**What needs to be done**
Once you reach the line containing "Task: Print the press release preview" in the entries below, write out that line and each one after it down to the line containing "Viewport: 1226px width, 567px height.", exactly and with nothing added.

**Extracted material**
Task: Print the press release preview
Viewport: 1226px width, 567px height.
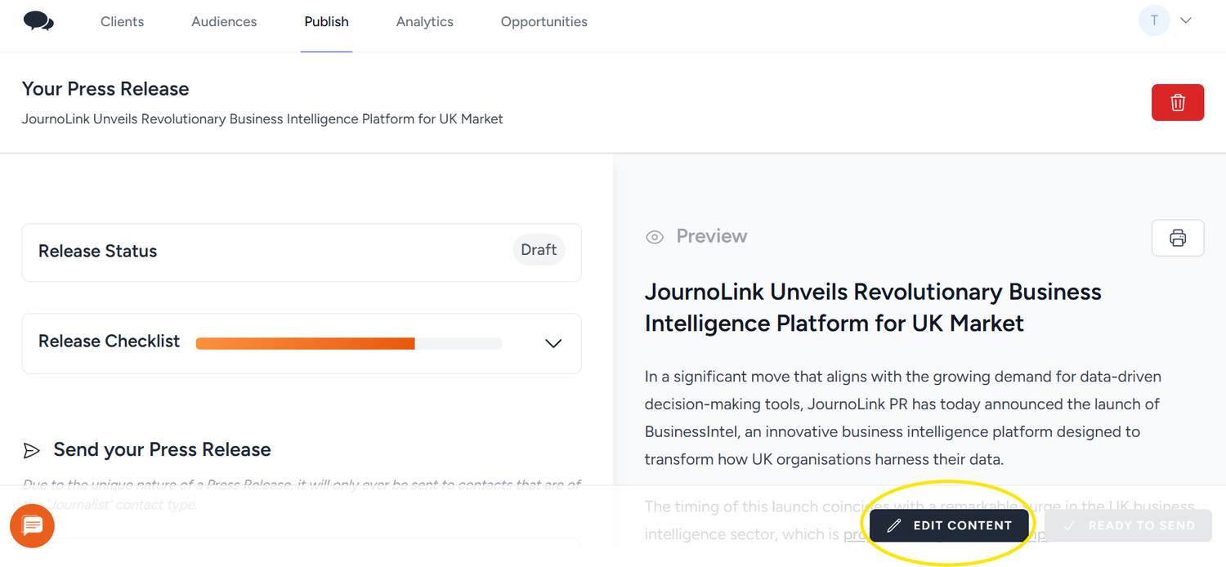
* * *
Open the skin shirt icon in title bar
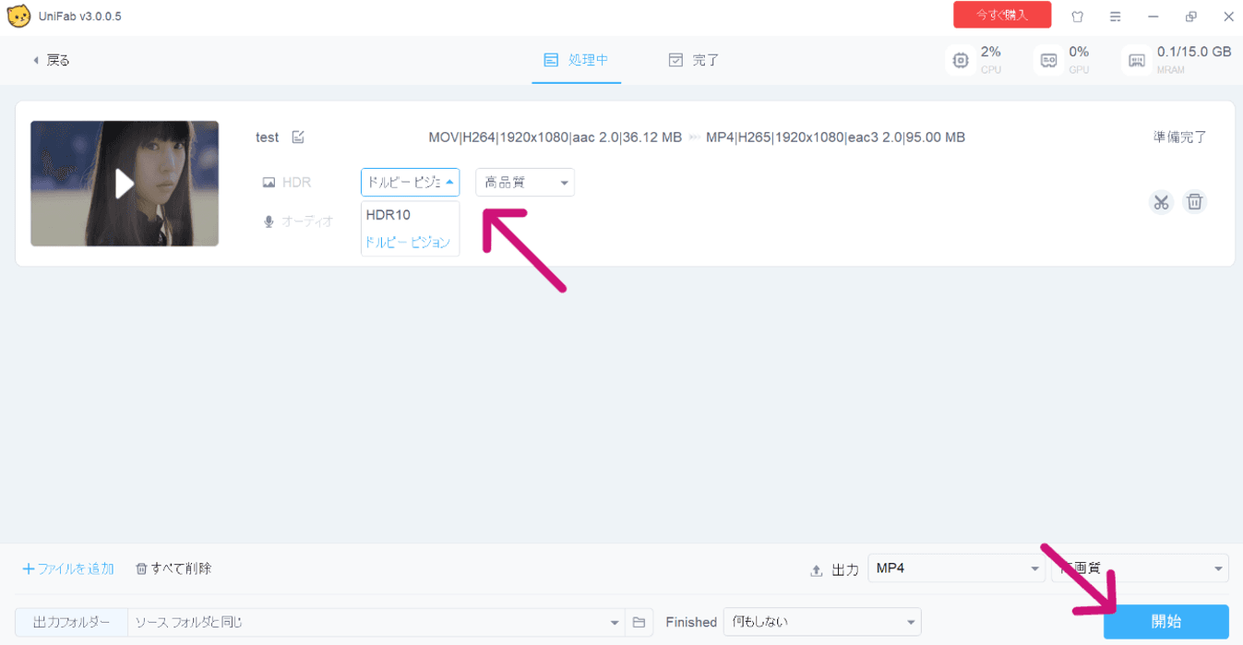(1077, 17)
...
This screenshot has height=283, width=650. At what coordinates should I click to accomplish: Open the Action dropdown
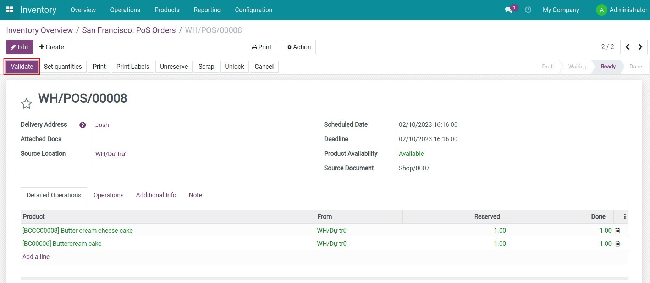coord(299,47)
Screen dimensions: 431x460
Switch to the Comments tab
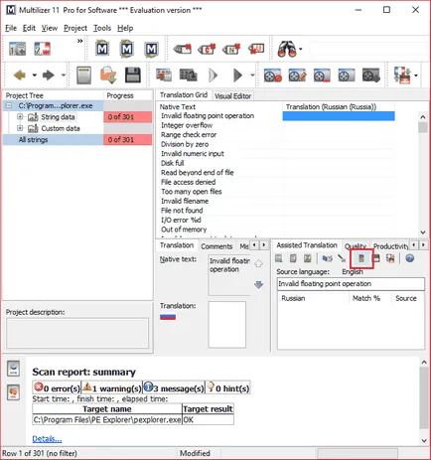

**Response**
Task: Print the press release preview
Viewport: 1226px width, 567px height.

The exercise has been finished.